What to produce: The full set of entries is to be returned word for word.
-- Records follows --
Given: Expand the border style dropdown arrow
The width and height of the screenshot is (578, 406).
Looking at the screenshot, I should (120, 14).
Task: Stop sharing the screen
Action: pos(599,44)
-- Records concluded --
Result for this task:
Given: Expand the border style dropdown arrow
The width and height of the screenshot is (578, 406).
Looking at the screenshot, I should (120, 14).
Task: Stop sharing the screen
Action: pos(599,44)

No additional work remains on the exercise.